**Written instruction**
Retype the rows below line for line, with no changes.

[Records from a data collection]
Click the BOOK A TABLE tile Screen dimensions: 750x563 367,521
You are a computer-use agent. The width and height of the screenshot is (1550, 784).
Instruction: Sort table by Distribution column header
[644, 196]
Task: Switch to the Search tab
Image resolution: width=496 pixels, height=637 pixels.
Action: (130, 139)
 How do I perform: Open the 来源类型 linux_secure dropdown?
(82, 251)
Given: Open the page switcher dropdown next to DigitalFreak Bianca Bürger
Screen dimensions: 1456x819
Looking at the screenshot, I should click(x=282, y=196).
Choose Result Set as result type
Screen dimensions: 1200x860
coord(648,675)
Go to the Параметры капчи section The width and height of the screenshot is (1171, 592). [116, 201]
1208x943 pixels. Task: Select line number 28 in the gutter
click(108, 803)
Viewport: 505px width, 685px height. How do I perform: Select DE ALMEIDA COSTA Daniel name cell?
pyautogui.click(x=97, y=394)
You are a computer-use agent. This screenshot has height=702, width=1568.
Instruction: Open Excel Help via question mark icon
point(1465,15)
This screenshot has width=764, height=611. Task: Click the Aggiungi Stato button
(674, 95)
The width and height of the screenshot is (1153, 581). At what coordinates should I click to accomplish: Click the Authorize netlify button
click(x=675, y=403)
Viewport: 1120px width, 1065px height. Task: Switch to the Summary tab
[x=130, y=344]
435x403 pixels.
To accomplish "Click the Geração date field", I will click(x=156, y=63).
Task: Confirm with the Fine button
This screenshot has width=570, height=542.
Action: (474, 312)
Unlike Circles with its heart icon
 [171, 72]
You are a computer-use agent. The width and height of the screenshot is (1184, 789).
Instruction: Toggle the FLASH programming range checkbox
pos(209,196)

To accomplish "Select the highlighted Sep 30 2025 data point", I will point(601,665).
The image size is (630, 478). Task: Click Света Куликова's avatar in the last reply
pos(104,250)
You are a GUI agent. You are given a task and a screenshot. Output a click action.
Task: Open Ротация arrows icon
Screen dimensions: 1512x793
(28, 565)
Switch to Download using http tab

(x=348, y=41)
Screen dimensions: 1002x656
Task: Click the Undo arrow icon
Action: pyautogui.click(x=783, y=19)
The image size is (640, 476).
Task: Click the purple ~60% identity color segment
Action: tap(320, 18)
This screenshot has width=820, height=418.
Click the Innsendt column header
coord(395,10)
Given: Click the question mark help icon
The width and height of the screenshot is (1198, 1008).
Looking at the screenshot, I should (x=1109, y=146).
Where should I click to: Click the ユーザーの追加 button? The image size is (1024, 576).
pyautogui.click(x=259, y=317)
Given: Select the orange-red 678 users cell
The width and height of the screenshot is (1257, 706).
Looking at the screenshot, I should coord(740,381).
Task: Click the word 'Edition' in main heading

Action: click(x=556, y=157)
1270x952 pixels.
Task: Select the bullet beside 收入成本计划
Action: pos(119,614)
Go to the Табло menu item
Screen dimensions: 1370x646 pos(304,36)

**Right answer**
Click the BOOK A TABLE tile Screen dimensions: 750x563 367,521
You are a computer-use agent. The width and height of the screenshot is (1550, 784).
Instruction: Sort table by Distribution column header
[644, 196]
Task: Switch to the Search tab
Image resolution: width=496 pixels, height=637 pixels.
Action: (130, 139)
 How do I perform: Open the 来源类型 linux_secure dropdown?
(82, 251)
Given: Open the page switcher dropdown next to DigitalFreak Bianca Bürger
Screen dimensions: 1456x819
Looking at the screenshot, I should click(x=282, y=196).
Choose Result Set as result type
Screen dimensions: 1200x860
coord(648,675)
Go to the Параметры капчи section The width and height of the screenshot is (1171, 592). [116, 201]
1208x943 pixels. Task: Select line number 28 in the gutter
click(108, 803)
Viewport: 505px width, 685px height. How do I perform: Select DE ALMEIDA COSTA Daniel name cell?
pyautogui.click(x=97, y=394)
You are a computer-use agent. This screenshot has height=702, width=1568.
Instruction: Open Excel Help via question mark icon
point(1465,15)
This screenshot has width=764, height=611. Task: Click the Aggiungi Stato button
(674, 95)
The width and height of the screenshot is (1153, 581). At what coordinates should I click to accomplish: Click the Authorize netlify button
click(x=675, y=403)
Viewport: 1120px width, 1065px height. Task: Switch to the Summary tab
[x=130, y=344]
435x403 pixels.
To accomplish "Click the Geração date field", I will click(x=156, y=63).
Task: Confirm with the Fine button
This screenshot has width=570, height=542.
Action: (474, 312)
Unlike Circles with its heart icon
 [171, 72]
You are a computer-use agent. The width and height of the screenshot is (1184, 789).
Instruction: Toggle the FLASH programming range checkbox
pos(209,196)

To accomplish "Select the highlighted Sep 30 2025 data point", I will point(601,665).
The image size is (630, 478). Task: Click Света Куликова's avatar in the last reply
pos(104,250)
You are a GUI agent. You are given a task and a screenshot. Output a click action.
Task: Open Ротация arrows icon
Screen dimensions: 1512x793
(28, 565)
Switch to Download using http tab

(x=348, y=41)
Screen dimensions: 1002x656
Task: Click the Undo arrow icon
Action: pyautogui.click(x=783, y=19)
The image size is (640, 476).
Task: Click the purple ~60% identity color segment
Action: tap(320, 18)
This screenshot has width=820, height=418.
Click the Innsendt column header
coord(395,10)
Given: Click the question mark help icon
The width and height of the screenshot is (1198, 1008).
Looking at the screenshot, I should (x=1109, y=146).
Where should I click to: Click the ユーザーの追加 button? The image size is (1024, 576).
pyautogui.click(x=259, y=317)
Given: Select the orange-red 678 users cell
The width and height of the screenshot is (1257, 706).
Looking at the screenshot, I should coord(740,381).
Task: Click the word 'Edition' in main heading

Action: click(x=556, y=157)
1270x952 pixels.
Task: Select the bullet beside 收入成本计划
Action: pos(119,614)
Go to the Табло menu item
Screen dimensions: 1370x646 pos(304,36)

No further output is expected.